Aspnetcore.docs: Does NOT work behind load balancers

Hello @khteh ... You've seen the LB/proxy topic? ... reacted to that guidance?

https://docs.microsoft.com/aspnet/core/host-and-deploy/proxy-load-balancer

Yes, I have seen that and have included the necessary code in Startup.cs but to no avail. This is what I get from curl to a Controller method with [EnableCors] attribute. Notice that there is no CORS headers in the response:

< HTTP/2 200 
HTTP/2 200 
< date: Sun, 22 Sep 2019 04:45:28 GMT
date: Sun, 22 Sep 2019 04:45:28 GMT
< content-type: application/json; charset=utf-8
content-type: application/json; charset=utf-8
< set-cookie: AWSALB=somestring; Expires=Sun, 29 Sep 2019 04:45:28 GMT; Path=/
set-cookie: AWSALB=somestring; Expires=Sun, 29 Sep 2019 04:45:28 GMT; Path=/
< server: Kestrel
server: Kestrel
< strict-transport-security: max-age=5184000; includeSubDomains; preload
strict-transport-security: max-age=5184000; includeSubDomains; preload

< 
* Connection #0 to host app.biz4x.com left intact
"Ok

Startup.cs:

services.Configure<ForwardedHeadersOptions>(options => options.ForwardedHeaders = ForwardedHeaders.All);
app.UseForwardedHeaders();

Is your request coming from a different origin? ... that's a requirement for CORS to work and get the headers.

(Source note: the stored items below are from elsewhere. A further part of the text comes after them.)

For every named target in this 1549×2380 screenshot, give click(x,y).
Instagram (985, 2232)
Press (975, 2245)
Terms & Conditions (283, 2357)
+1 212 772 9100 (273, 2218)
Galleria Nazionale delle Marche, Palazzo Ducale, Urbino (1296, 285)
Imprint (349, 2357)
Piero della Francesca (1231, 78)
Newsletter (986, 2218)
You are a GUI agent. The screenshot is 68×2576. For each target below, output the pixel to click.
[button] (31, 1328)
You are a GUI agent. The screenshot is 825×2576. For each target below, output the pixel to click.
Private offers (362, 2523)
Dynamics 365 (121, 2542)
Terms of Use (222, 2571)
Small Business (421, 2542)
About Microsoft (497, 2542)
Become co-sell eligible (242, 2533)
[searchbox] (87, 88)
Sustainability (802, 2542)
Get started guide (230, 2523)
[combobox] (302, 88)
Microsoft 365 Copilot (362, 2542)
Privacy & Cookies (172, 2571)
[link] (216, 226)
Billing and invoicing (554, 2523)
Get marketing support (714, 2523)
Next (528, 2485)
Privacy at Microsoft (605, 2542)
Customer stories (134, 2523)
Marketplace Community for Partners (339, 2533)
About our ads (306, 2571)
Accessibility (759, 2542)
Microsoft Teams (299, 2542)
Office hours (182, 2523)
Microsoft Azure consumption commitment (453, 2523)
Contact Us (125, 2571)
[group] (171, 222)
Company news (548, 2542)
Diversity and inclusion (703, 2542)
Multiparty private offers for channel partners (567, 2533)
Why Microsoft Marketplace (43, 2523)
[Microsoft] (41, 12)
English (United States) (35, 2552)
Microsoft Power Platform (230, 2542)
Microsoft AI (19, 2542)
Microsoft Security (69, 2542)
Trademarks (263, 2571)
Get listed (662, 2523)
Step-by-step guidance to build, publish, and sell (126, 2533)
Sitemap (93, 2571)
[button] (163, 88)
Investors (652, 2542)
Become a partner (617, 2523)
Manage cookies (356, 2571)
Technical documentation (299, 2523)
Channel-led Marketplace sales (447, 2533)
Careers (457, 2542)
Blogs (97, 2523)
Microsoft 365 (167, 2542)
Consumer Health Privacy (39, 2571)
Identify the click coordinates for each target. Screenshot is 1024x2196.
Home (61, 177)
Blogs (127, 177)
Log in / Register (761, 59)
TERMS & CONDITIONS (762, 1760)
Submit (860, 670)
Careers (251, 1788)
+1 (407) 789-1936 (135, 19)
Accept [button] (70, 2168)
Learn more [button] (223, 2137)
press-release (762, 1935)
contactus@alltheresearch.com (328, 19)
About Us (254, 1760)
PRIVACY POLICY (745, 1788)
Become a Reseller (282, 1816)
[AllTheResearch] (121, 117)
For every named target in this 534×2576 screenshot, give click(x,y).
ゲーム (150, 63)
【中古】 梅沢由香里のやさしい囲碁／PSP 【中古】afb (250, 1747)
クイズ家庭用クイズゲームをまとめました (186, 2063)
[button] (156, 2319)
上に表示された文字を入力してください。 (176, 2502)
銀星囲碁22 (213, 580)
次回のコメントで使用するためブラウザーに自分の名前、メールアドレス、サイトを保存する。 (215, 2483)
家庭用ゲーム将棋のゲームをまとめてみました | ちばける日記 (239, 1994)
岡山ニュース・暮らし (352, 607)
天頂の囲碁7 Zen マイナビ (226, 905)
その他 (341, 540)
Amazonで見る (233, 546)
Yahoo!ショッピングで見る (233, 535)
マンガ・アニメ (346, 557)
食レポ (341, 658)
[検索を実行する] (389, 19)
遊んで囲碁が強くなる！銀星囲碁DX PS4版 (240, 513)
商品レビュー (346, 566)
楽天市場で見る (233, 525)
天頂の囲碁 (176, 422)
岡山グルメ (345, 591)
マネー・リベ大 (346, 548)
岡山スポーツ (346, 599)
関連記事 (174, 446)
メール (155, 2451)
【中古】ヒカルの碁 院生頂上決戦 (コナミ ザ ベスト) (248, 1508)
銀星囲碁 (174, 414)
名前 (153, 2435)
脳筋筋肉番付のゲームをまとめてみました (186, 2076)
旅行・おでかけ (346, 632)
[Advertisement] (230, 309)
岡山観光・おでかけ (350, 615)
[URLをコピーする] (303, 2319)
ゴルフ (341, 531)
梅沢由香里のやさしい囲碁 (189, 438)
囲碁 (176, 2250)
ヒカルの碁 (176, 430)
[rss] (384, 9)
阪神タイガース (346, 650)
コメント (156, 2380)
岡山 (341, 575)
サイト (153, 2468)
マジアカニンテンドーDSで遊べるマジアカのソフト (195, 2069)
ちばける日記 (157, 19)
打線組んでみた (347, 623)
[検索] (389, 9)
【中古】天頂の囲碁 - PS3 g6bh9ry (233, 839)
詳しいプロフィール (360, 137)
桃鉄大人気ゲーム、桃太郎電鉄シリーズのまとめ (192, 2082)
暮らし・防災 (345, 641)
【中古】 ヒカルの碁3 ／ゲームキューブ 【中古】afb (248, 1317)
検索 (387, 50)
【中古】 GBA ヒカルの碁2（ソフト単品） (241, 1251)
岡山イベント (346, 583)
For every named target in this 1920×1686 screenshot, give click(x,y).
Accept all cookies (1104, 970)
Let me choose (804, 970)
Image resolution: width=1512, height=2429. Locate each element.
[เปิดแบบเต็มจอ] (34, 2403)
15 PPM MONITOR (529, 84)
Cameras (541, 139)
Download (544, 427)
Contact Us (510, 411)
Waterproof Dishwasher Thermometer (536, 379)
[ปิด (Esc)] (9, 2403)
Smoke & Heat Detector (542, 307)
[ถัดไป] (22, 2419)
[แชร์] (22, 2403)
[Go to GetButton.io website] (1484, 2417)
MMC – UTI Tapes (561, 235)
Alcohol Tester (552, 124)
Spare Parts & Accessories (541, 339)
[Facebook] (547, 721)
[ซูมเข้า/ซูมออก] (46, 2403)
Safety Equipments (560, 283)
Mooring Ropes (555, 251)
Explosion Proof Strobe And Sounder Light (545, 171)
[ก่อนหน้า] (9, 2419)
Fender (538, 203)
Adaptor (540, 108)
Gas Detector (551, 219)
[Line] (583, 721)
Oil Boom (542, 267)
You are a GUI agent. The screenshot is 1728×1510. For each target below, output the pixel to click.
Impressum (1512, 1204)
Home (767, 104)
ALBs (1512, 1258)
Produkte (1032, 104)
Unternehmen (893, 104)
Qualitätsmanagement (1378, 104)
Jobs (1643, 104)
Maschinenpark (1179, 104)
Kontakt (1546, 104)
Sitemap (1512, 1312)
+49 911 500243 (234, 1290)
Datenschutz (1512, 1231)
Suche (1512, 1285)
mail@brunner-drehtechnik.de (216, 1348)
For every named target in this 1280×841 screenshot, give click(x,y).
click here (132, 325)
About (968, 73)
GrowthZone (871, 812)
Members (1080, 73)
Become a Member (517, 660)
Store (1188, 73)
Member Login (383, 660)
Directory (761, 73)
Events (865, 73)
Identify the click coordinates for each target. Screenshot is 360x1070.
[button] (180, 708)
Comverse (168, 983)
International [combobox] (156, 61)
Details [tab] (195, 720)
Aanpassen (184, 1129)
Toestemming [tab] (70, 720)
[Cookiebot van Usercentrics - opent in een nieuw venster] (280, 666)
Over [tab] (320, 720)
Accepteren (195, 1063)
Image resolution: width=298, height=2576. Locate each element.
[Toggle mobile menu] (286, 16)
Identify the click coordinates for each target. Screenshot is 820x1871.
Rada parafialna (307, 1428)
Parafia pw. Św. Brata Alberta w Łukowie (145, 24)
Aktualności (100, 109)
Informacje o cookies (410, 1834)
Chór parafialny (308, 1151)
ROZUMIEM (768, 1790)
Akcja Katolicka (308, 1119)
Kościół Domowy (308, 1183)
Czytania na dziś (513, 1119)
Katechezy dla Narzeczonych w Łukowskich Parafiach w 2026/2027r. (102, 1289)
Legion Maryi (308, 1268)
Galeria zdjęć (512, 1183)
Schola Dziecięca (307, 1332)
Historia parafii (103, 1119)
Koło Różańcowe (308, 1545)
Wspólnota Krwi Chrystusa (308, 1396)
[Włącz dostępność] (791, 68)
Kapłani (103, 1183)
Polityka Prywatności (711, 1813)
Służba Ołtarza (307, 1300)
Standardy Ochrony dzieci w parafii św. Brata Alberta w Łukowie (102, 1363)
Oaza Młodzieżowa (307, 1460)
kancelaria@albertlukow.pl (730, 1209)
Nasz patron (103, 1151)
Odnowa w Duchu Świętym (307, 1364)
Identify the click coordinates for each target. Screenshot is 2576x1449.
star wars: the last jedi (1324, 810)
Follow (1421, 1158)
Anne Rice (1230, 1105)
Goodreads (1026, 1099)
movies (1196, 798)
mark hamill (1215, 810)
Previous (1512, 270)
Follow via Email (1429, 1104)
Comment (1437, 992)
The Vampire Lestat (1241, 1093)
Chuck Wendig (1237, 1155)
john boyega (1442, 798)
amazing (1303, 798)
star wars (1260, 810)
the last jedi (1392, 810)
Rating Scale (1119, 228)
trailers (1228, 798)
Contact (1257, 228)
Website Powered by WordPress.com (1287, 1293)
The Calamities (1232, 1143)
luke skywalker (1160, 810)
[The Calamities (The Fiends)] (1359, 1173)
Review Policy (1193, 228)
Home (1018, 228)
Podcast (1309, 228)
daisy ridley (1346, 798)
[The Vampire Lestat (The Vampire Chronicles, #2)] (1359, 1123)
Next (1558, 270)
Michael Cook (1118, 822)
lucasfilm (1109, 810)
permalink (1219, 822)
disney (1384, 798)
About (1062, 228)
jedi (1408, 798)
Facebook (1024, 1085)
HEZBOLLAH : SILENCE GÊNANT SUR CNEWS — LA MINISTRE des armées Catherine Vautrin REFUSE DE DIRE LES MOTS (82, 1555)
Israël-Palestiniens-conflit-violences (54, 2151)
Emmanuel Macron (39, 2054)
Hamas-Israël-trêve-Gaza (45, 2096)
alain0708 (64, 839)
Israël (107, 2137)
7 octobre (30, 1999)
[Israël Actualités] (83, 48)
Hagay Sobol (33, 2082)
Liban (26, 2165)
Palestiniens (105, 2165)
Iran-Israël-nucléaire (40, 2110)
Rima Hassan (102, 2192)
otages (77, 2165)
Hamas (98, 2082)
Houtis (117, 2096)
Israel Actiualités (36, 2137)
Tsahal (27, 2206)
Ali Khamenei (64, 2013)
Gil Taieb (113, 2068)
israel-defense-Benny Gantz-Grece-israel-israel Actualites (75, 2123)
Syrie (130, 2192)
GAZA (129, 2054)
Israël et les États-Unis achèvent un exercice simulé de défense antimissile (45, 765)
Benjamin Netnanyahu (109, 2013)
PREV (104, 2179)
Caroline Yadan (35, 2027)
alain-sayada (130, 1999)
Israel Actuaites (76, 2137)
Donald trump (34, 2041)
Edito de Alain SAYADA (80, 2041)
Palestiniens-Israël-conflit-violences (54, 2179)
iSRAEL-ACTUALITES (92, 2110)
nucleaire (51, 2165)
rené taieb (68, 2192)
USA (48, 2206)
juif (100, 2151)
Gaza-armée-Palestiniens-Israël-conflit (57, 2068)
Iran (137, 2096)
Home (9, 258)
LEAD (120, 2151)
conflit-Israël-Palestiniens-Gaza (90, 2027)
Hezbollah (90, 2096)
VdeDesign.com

btw -- We're in a tight spot supporting devs on individual projects. There are only a handful of us here (~3 of us ... working >500 issues ... >300 topics ... >100 samples ... you get the picture :smile: lol, and we're always 🏃😅 on doc issues. I'd like to know what the problem turns out to be because YES! we like to add gotchas so that readers don't run into similar problems with similar setups. Your best bet for support (outside of a MS support agreement) is support forums, such as Stack Overflow, and support chats, such as Slack or Gitter. Once you find out what the problem is, then let us know here, and we can see if it would be a good fit to call out in the doc ... or over in the proxy/LB doc.

Hi;
I seems working now. I didn't test it properly. You are right! I didn't set the Origin header when testing it with curl:

$ curl -Lv -H "Origin: http://localhost:8081"  https://cors-endpoint
> GET /api/v1/m/auth/QueryCors HTTP/2
> Host: app.biz4x.com
> User-Agent: curl/7.64.0
> Accept: */*
> Origin: http://localhost:8081
> 
* Connection state changed (MAX_CONCURRENT_STREAMS == 128)!
< HTTP/2 200 
< date: Mon, 23 Sep 2019 01:56:29 GMT
< content-type: application/json; charset=utf-8
< set-cookie: AWSALB=c1kjax99Mah4gN199prdub5LjYhhNQQbmNwK7aHFDgkvomd59SoR9Re8iqsXe8qS8fQX4OuAlBoIBQwAs8tsA8b6tubExdE0eZFWLRL2mW33NrtoGIUVk77uGL2j; Expires=Mon, 30 Sep 2019 01:56:28 GMT; Path=/
< server: Kestrel
< vary: Origin
< vary: Origin
< access-control-allow-credentials: true
< access-control-allow-origin: http://localhost:8081
< strict-transport-security: max-age=5184000; includeSubDomains; preload
< 
* Connection #0 to host app.biz4x.com left intact
"Ok"

I don't really think that's clear enough. I read thru the topic, and it's only _implied_, but I know it trips up some devs in testing. I've seen this come up in Slack discussions and in blog posts. I'm going to add a line in the test CORS area of the topic to make it clear that the middleware doesn't supply the headers on a same-origin request because there's no point in doing so ... it would just be a waste of bandwidth.